The mediums vary—with so many resources available now, journalism can take forms such as writing, video, photography, art, design, and more. However, one constant is its purpose: to tell the untold stories of the community.

“Journalism provides a forum for expression,” yearbook adviser Lindsey Shirack said. “Journalism sheds light on the effects of law and policy, holds those in power accountable, builds community by sharing stories and elevates voices. To study journalism is to become a better communicator and a better thinker, which makes students better citizens of our society whether or not their path leads them to continue in journalism.”

Though this takes multiple forms on campus, one platform is the Lone Star Yearbook. Composed of approximately 400 pages, the books cost roughly over $100,000 a year to publish.

“A yearbook’s essential focus is to tell the story of the year, which is complicated because what the year means to one student is vastly different than another’s,” Shirack said.

To complete the book, yearbook students are divided by job duty, including staff writers, content editors, business editors, reference editors, photo editors, people page editors, managing editors, and editor-in-chiefs.

“The aspects of yearbook that people don’t really see is the teamwork that goes into making the book,” junior Mishell Magnus said. “The whole yearbook crew depends on each other because if one doesn’t finish on time the other falls behind and so on.”

Deadlines are set throughout the year for certain parts of the book, often requiring editors to devote time outside of class.

“Even though sometimes it’s really frustrating because staffers are slacking or there’s too many spreads due for one deadline, the reward is huge because you tell a story of a whole school year in a couple hundred pages,” Magnus said.

The same storytelling can also be found in commercial photography, a course designed for students looking to pursue photojournalism as a hobby or career.

“I believe that people impact our community,” commercial photography teacher Judith Cooper said. “Our photos highlight their stories and shine a light on all that is relevant in the community. I believe that these photos validate their accomplishments.”

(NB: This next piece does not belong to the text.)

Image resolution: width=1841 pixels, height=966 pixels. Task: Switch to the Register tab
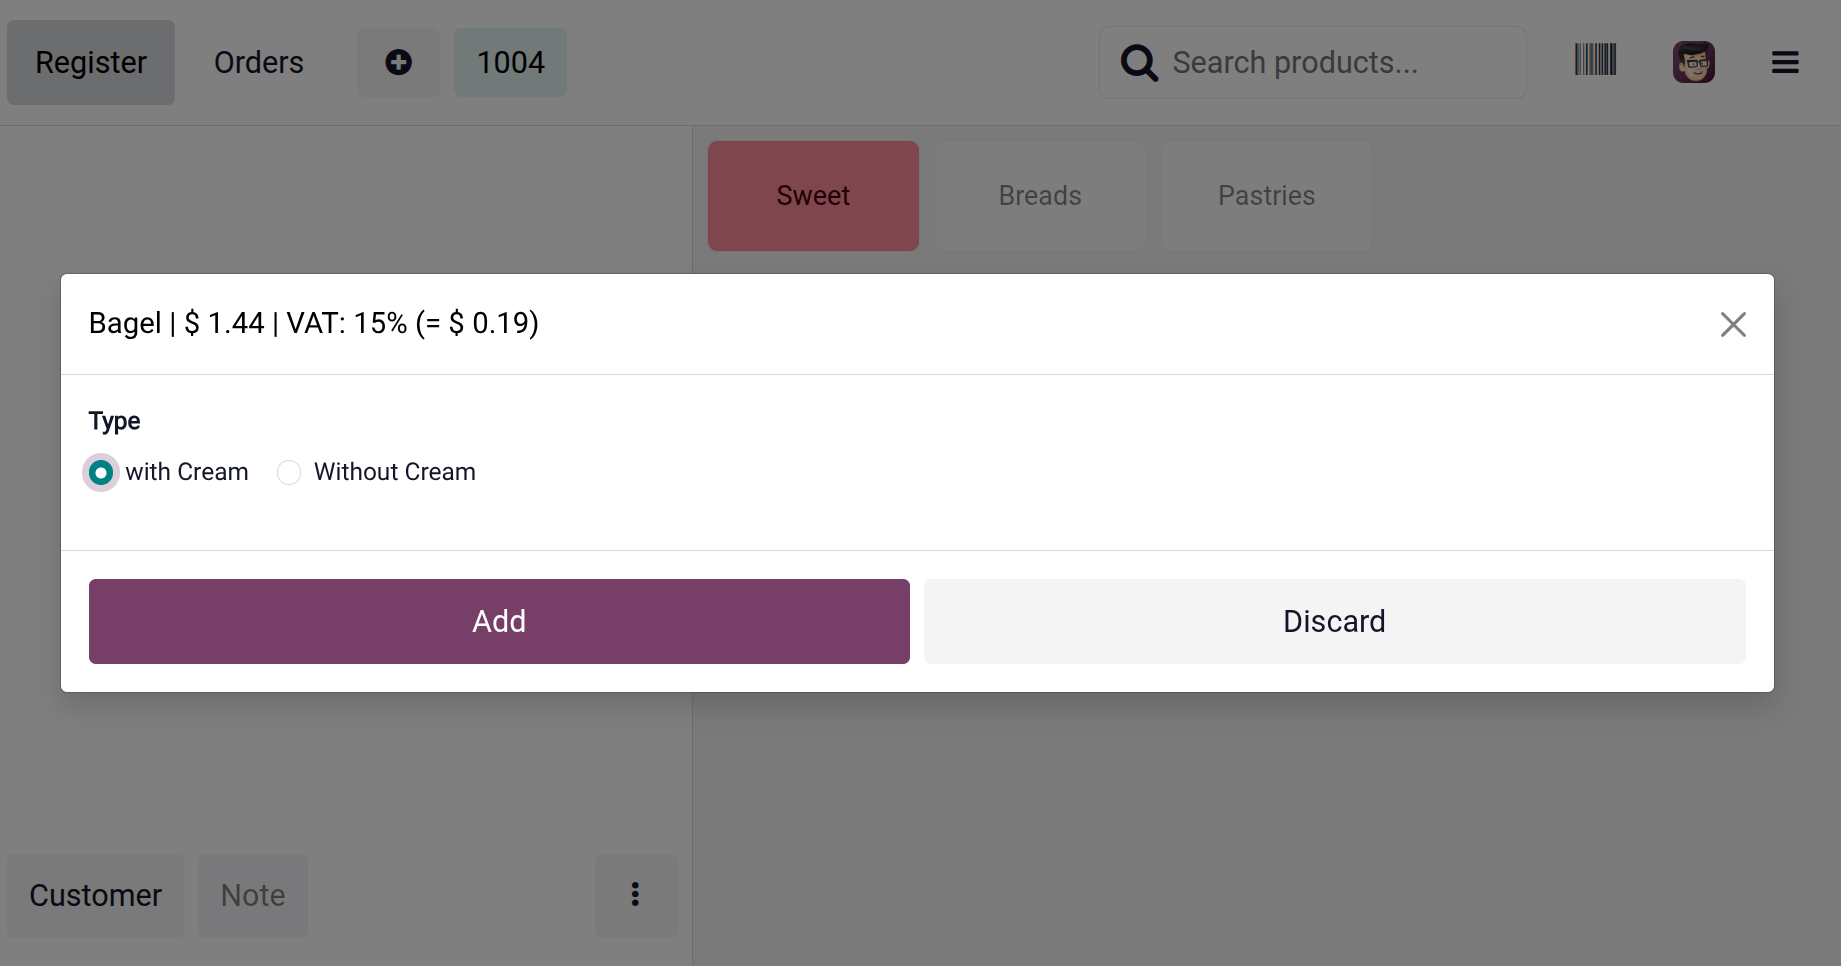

Through feature stories and active community engagement, all three mediums provide opportunities for students to be recognized.                                                                                       

“There are many students out there that don’t have an opportunity to express their feelings, and I want my staff to be those people for them, to be their advocates,” newspaper adviser Michael Reeves said. “I think everyone has the right to speak, but I think some people are afraid to speak.”

While controversial views or fear of publicity are often factors spurring hesitation in subjects, all students are encouraged to share their views regardless.

“We want varying opinions; we want to know what people truly think of things,” senior newspaper Editor-in-Chief Abby Ong said. “Refusing an interview means the loss of a perspective to a story.”

As journalism began to grow in schools, the Texas Association of Journalism Educators was founded to support new transitioning teachers in the industry.

“Back when TAJE first got started, the intent was to be a network and a place for teachers to go to training,” TAJE President Margie Raper said. “We provide learning opportunities, training opportunities, but really we just provide a resource of peers for any journalism educator to turn to. We are all classroom teachers; we are all journalism educators. We don’t always know all the answers, but we have a heart for kids and we have a heart for teachers and we just want to serve our community and help our community grow and be stronger.”

However, despite efforts to improve, most published works will often still contain mistakes.

“I think that there’s this idea of perfection, that we’re gonna be perfect, and we’re never going to be perfect,” Reeves said. “We do the very best we can to be as accurate as we can, but we’re gonna spell someone’s name wrong. We’re gonna have some misinformation on occasion. People need to know it’s not purposeful, it’s just a mistake.”

Additionally, fallacies and errors are becoming increasingly prevalent with the advancement of accessible media and technology.

“Social media probably brought about the most major change to journalism after the introduction of television and the introduction of the 24-hour news cycle,” Raper said. “We each, especially student journalists, have to be very careful to how we use our voice and to ensure that we are going the extra mile to be credible, to be factual, to be able to back it up to show the evidence because so much information is so quick to access.”

In response, many students are becoming more aware of the effects of “fake news,” both in the local community and nationwide.

“Recent political events keep me more tentative to the news because I love being informed on politics and current events.” senior Taylor Bhuiyan said. “However, it makes me wary of who the news source is, so I stay away from biased sources as much as possible.”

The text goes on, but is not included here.